The first equation we can somewhat ignore.

It's the second one that we can use, though it's z times one,

s times this tough times q and lambda optimal times q.

That gives you this last equation.

It's a simple equation in that you can group the q bars together.

Bring them all to one side.

And then invert the stuff that pre-multiplies q bar and

that's the answer.

7:54

So, CK, if you hear CRPs, what issue comes to mind right away?

>> They're close to singularity.

>> You could be close to a singularity.

What if your attitude is upside down?

Then you might have an issue.

Now this is mile can fix that.

If this is my body frame on this spacecraft,

let's say I'm lining it up with the pen, right?

That's great.

And the pen instead of pointing up,

that would be zero altitude, happens to be pointing down.

This algorithm will have issues,

because the coordinates blow up to infinity, right?

But the body frame you picked is one of an infinity of

body frames you could have picked.

Instead of picking this one, let's say we pick one where you've rotated 90 degrees.

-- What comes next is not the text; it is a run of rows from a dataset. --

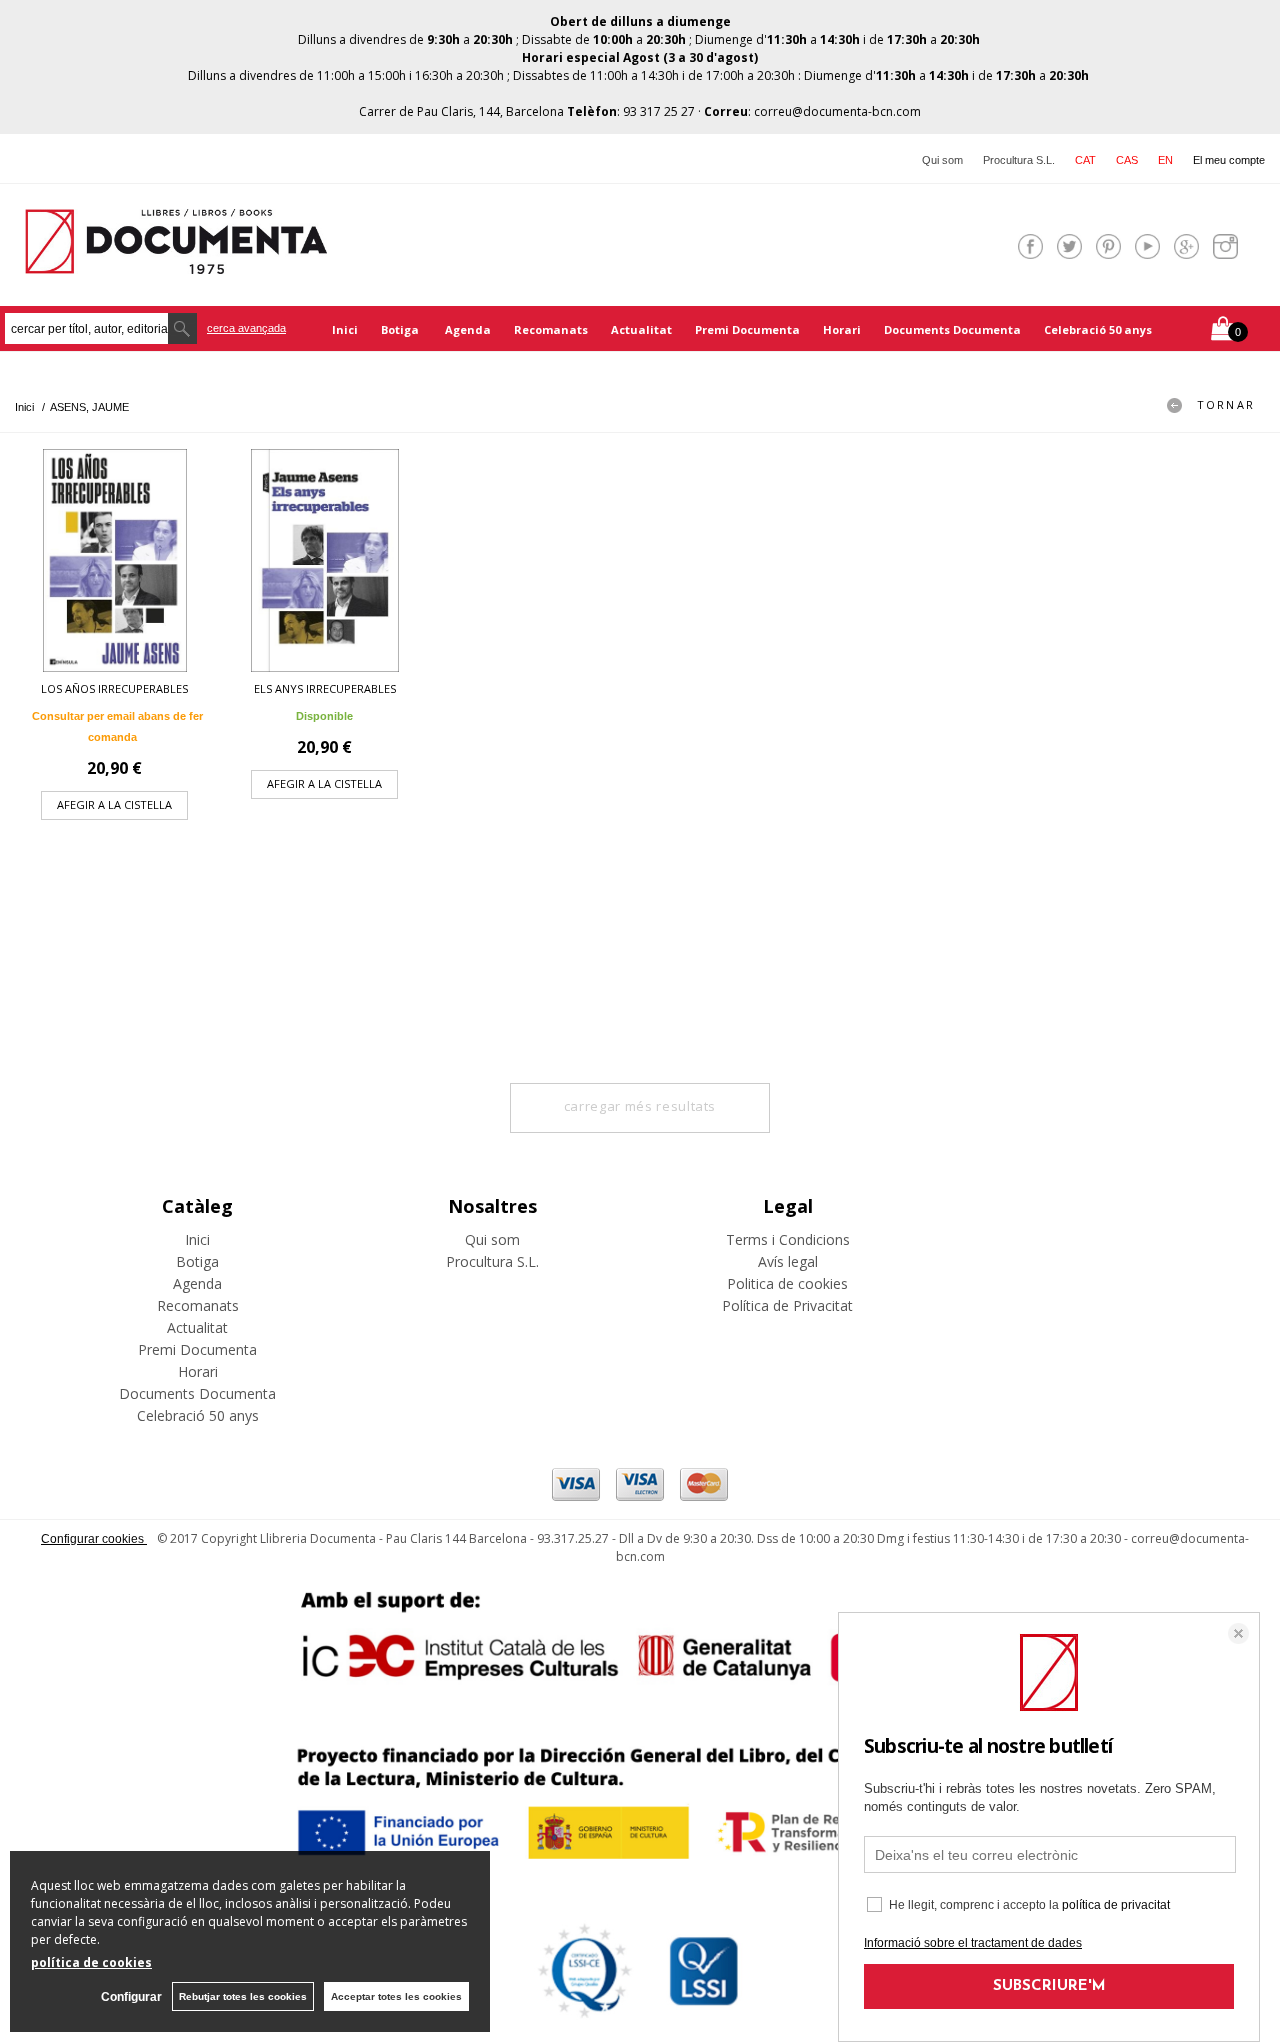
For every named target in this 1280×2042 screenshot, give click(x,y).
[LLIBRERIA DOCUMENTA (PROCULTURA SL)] (176, 261)
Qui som (942, 160)
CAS (1127, 160)
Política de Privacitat (787, 1305)
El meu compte (1229, 160)
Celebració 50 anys (1098, 329)
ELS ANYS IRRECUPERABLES (325, 688)
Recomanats (551, 329)
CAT (1085, 160)
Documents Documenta (952, 329)
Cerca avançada (246, 328)
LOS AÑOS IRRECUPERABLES (114, 688)
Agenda (468, 329)
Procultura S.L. (1019, 160)
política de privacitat (1116, 1905)
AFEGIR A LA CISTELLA (114, 804)
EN (1165, 160)
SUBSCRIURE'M (1049, 1986)
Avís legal (788, 1261)
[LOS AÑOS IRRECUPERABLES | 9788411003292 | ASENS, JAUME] (115, 560)
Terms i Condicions (788, 1239)
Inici (345, 329)
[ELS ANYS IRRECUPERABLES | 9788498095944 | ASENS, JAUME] (325, 560)
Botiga (401, 329)
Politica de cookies (787, 1283)
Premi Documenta (747, 329)
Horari (842, 329)
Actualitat (641, 329)
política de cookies (91, 1962)
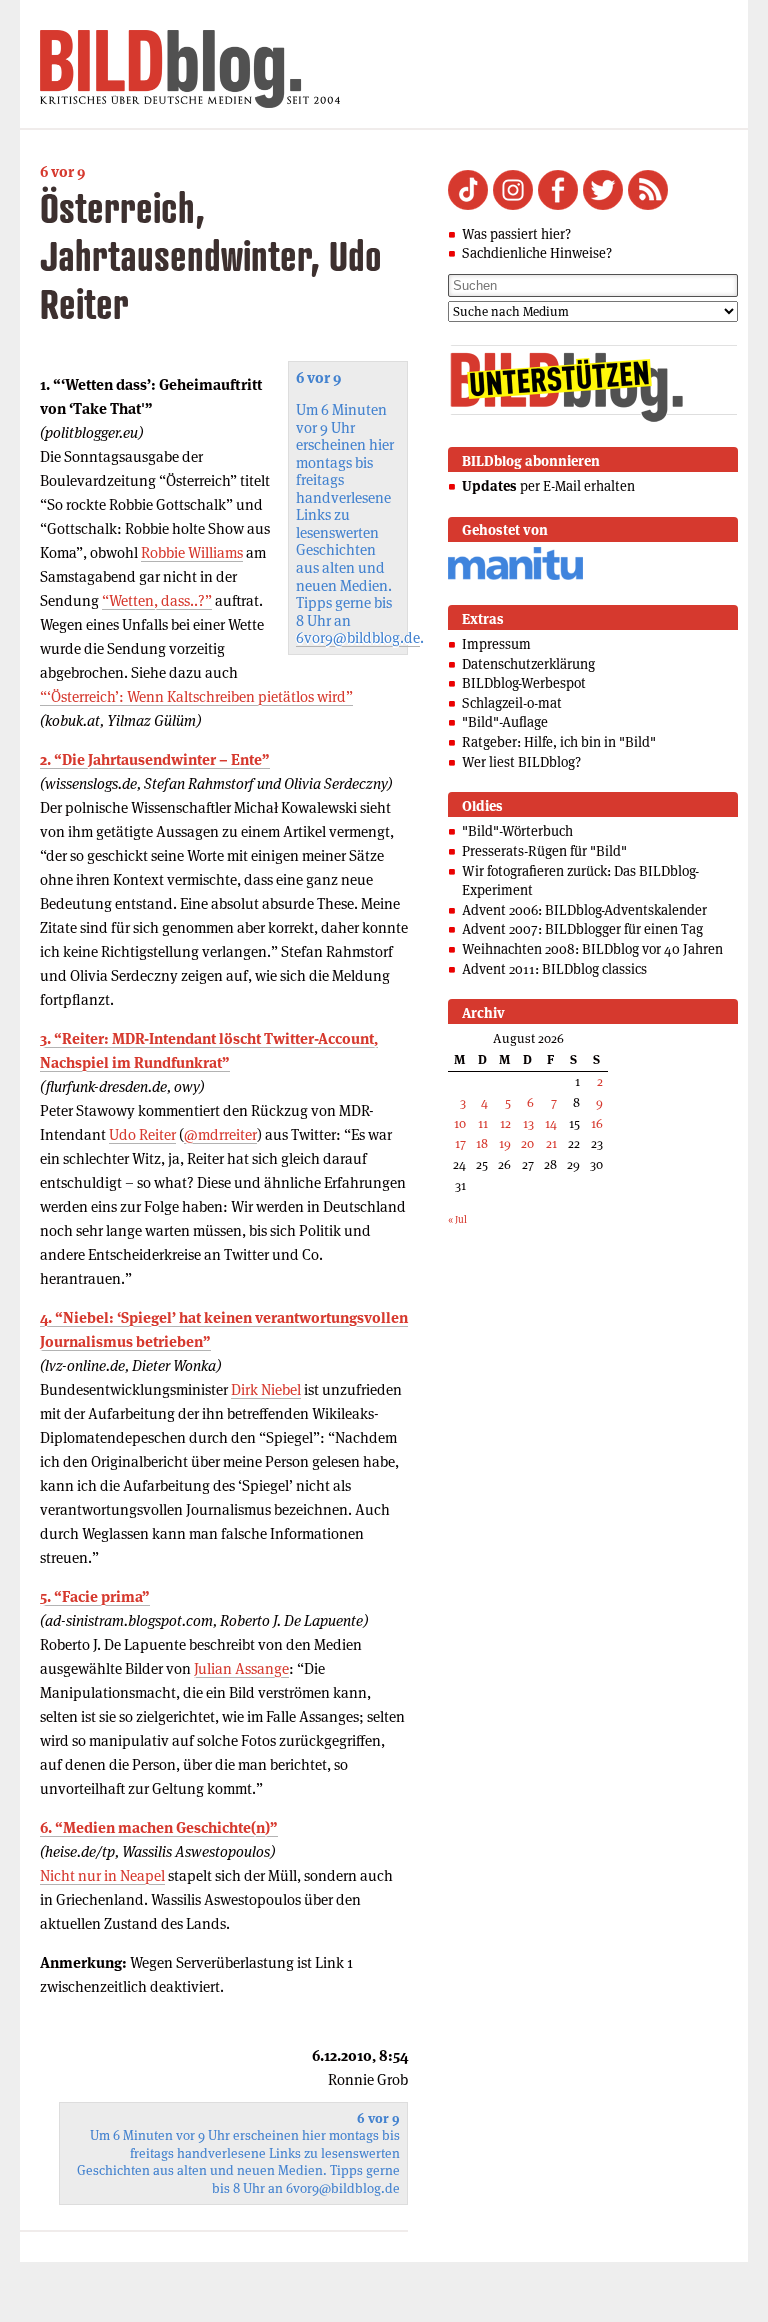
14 (551, 1123)
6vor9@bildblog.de (358, 637)
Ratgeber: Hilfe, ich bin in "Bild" (559, 742)
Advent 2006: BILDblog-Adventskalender (584, 910)
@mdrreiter (220, 1134)
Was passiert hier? (516, 234)
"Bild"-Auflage (505, 722)
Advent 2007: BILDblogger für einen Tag (582, 929)
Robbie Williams (192, 552)
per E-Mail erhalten (548, 486)
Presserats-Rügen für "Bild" (544, 851)
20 (527, 1143)
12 (505, 1123)
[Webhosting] (515, 576)
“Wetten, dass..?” (157, 600)
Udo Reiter (142, 1134)
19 (505, 1143)
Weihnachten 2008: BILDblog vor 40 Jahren (592, 949)
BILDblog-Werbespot (524, 683)
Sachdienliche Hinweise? (537, 253)
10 (460, 1123)
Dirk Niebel (266, 1389)
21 (551, 1143)
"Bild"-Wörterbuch (517, 831)
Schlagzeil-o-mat (512, 703)
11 (483, 1123)
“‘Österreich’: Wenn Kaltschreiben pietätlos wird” (196, 696)
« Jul (457, 1219)
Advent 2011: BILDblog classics (554, 969)
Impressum (496, 644)
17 (460, 1143)
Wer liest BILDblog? (521, 762)
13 (528, 1123)
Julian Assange (241, 1668)
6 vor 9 (62, 171)
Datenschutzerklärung (528, 664)
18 (482, 1143)
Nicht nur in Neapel (102, 1875)
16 (597, 1123)
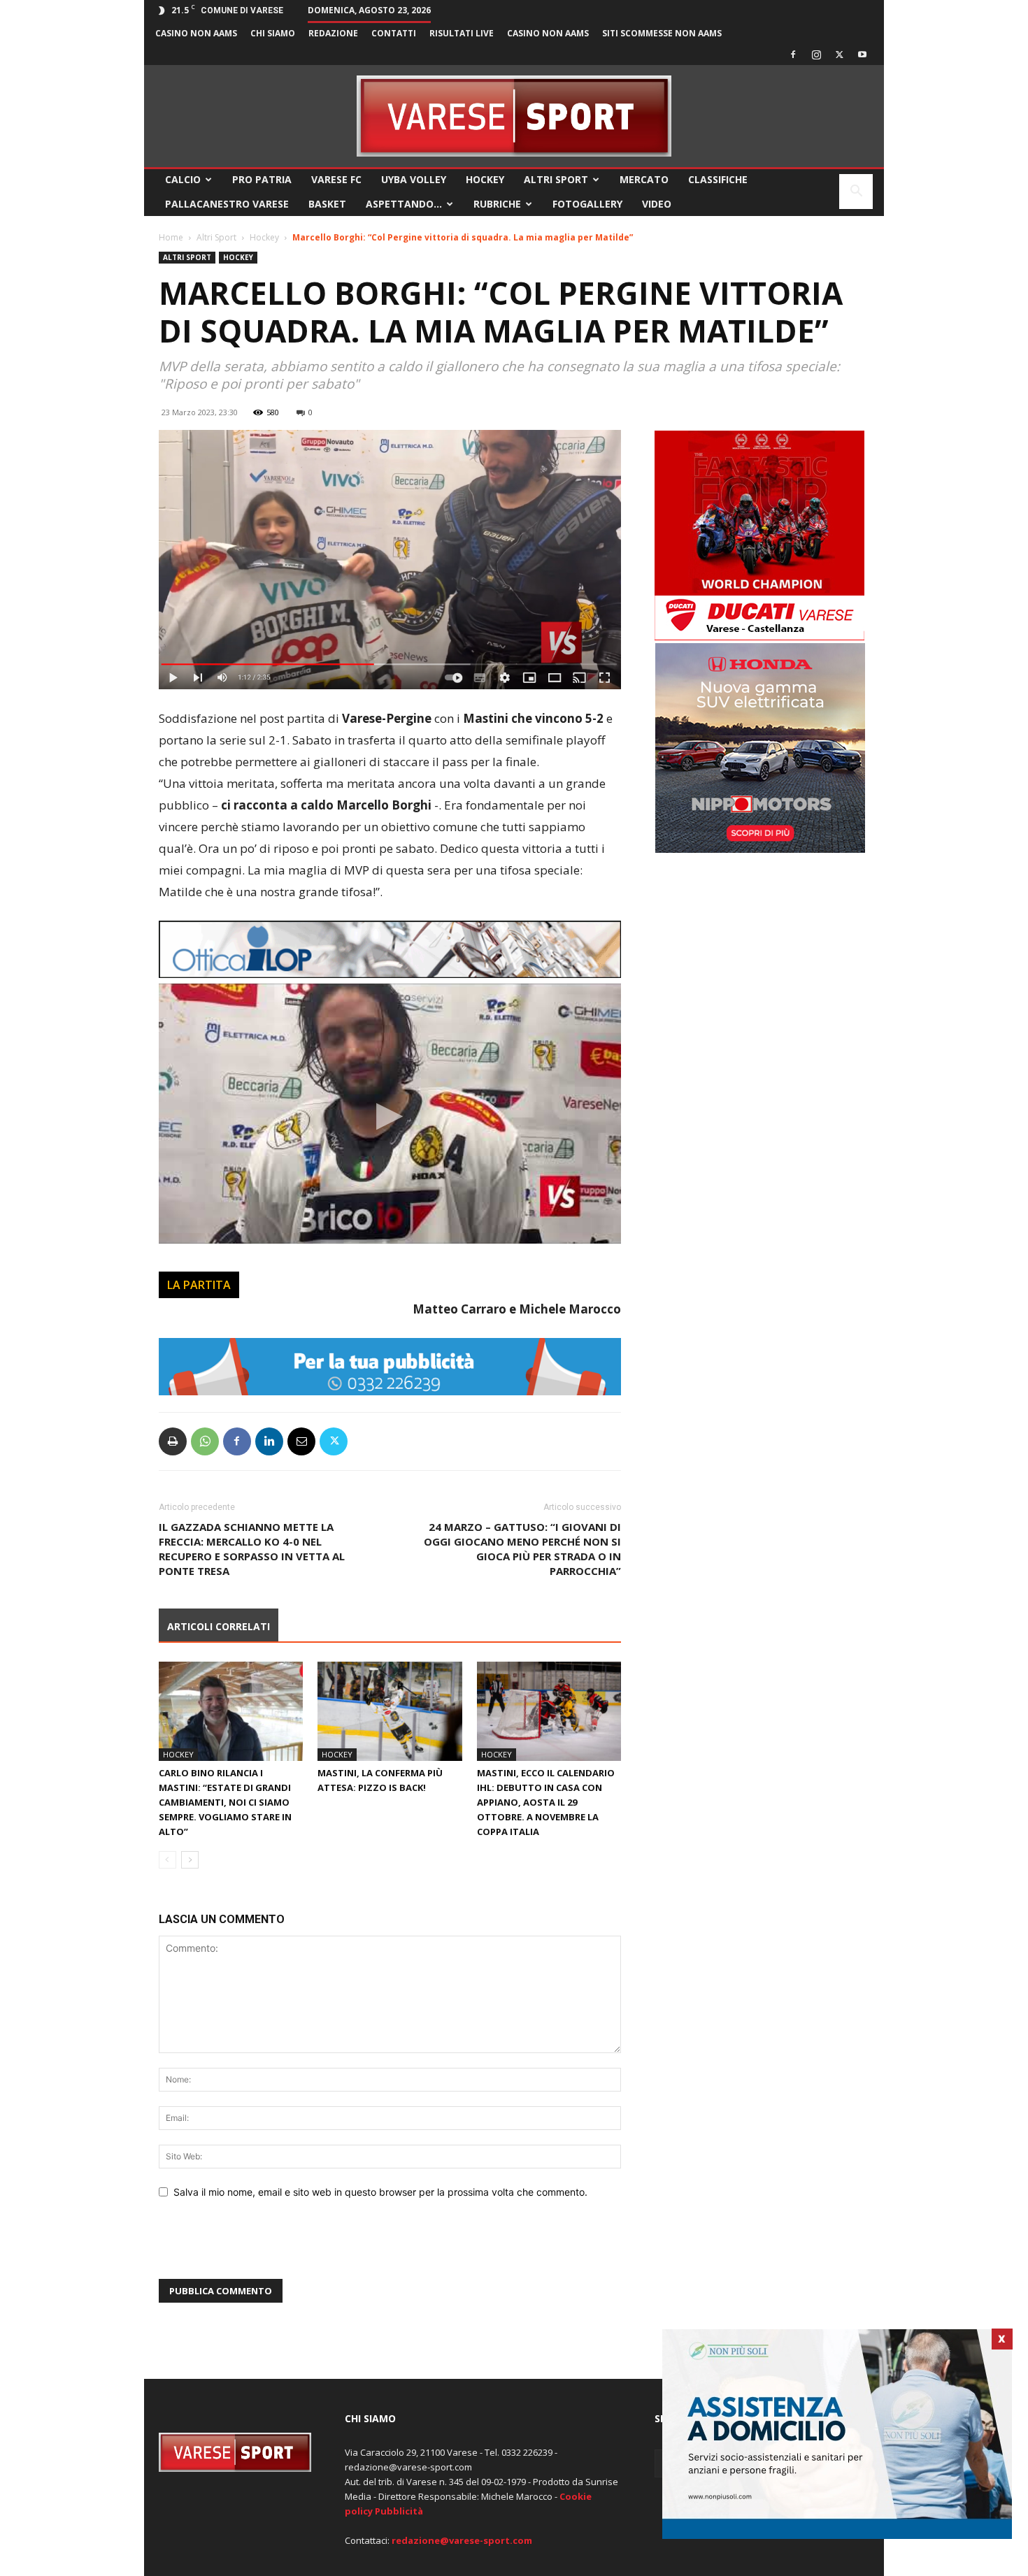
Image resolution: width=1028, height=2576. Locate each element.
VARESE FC (336, 179)
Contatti (393, 33)
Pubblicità (399, 2511)
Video (656, 203)
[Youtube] (862, 54)
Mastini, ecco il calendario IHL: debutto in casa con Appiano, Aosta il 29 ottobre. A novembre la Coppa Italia (546, 1802)
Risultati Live (461, 33)
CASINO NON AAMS (196, 33)
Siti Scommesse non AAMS (662, 33)
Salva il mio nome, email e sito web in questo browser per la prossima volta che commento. (380, 2192)
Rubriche (497, 203)
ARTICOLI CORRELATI (218, 1626)
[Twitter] (839, 54)
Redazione (333, 33)
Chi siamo (272, 33)
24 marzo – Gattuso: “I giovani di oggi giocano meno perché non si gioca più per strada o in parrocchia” (522, 1549)
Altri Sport (556, 179)
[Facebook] (793, 54)
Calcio (183, 179)
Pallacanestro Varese (227, 203)
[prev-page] (167, 1860)
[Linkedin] (269, 1441)
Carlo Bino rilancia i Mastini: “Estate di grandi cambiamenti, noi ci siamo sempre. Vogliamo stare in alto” (225, 1802)
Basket (327, 203)
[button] (856, 192)
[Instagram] (816, 54)
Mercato (644, 179)
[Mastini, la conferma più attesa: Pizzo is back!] (389, 1711)
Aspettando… (404, 203)
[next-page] (190, 1860)
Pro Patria (262, 179)
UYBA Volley (413, 179)
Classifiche (718, 179)
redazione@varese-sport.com (462, 2540)
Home (171, 237)
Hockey (485, 179)
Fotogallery (587, 203)
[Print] (173, 1441)
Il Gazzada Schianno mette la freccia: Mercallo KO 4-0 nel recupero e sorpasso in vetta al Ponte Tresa (252, 1549)
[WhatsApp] (205, 1441)
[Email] (301, 1441)
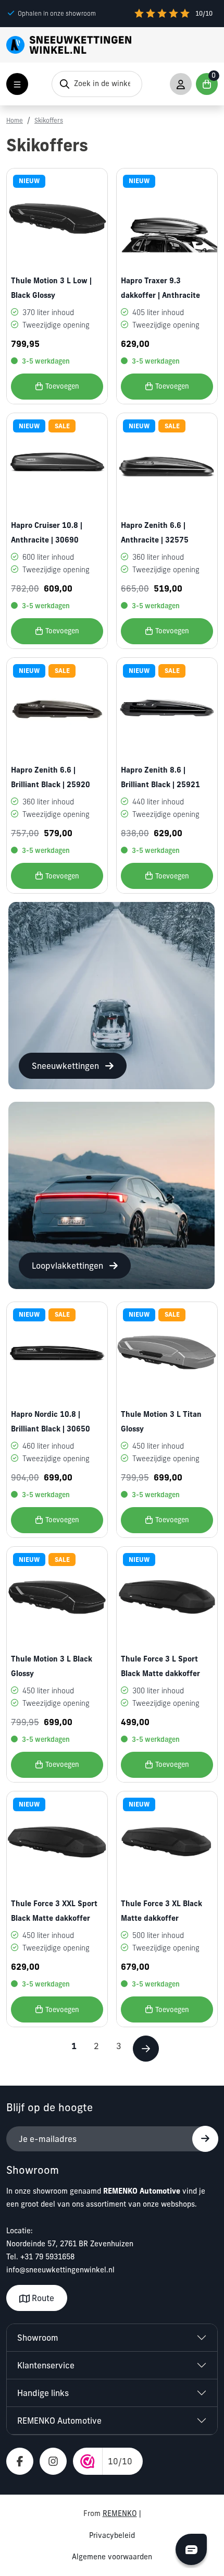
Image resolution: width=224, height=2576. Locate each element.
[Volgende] (146, 2049)
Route (42, 2298)
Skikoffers (48, 120)
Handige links (43, 2393)
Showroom (37, 2337)
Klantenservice (45, 2365)
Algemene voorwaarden (112, 2556)
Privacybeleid (112, 2535)
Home (14, 120)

Now, with this is upside down, that frame is upside down plus 90 degrees.

8:37

So with one frame is going singular since you have a second alternate body frame,

the other one is guaranteed not to go singular.

This is similar mentality that the MRP switching that we do.

So that's what is done with QUEST.

You have this primary body frame and

you always see about you can use sequential rotations.

You just have an alternate body frame that Is not the same as the first.

The one is singular, 180, the other one's guaranteed not to be at 180.

And you can estimate either attitude, and

then you pull out the 90 degree rotation again at the end.

And you do it once you've mapped to something nonsingular, like quaternions.

So there's that hidden step in here.

In the homework you don't have to do that, just there will be nonsingular attitudes,

but if you implemented this be aware of that.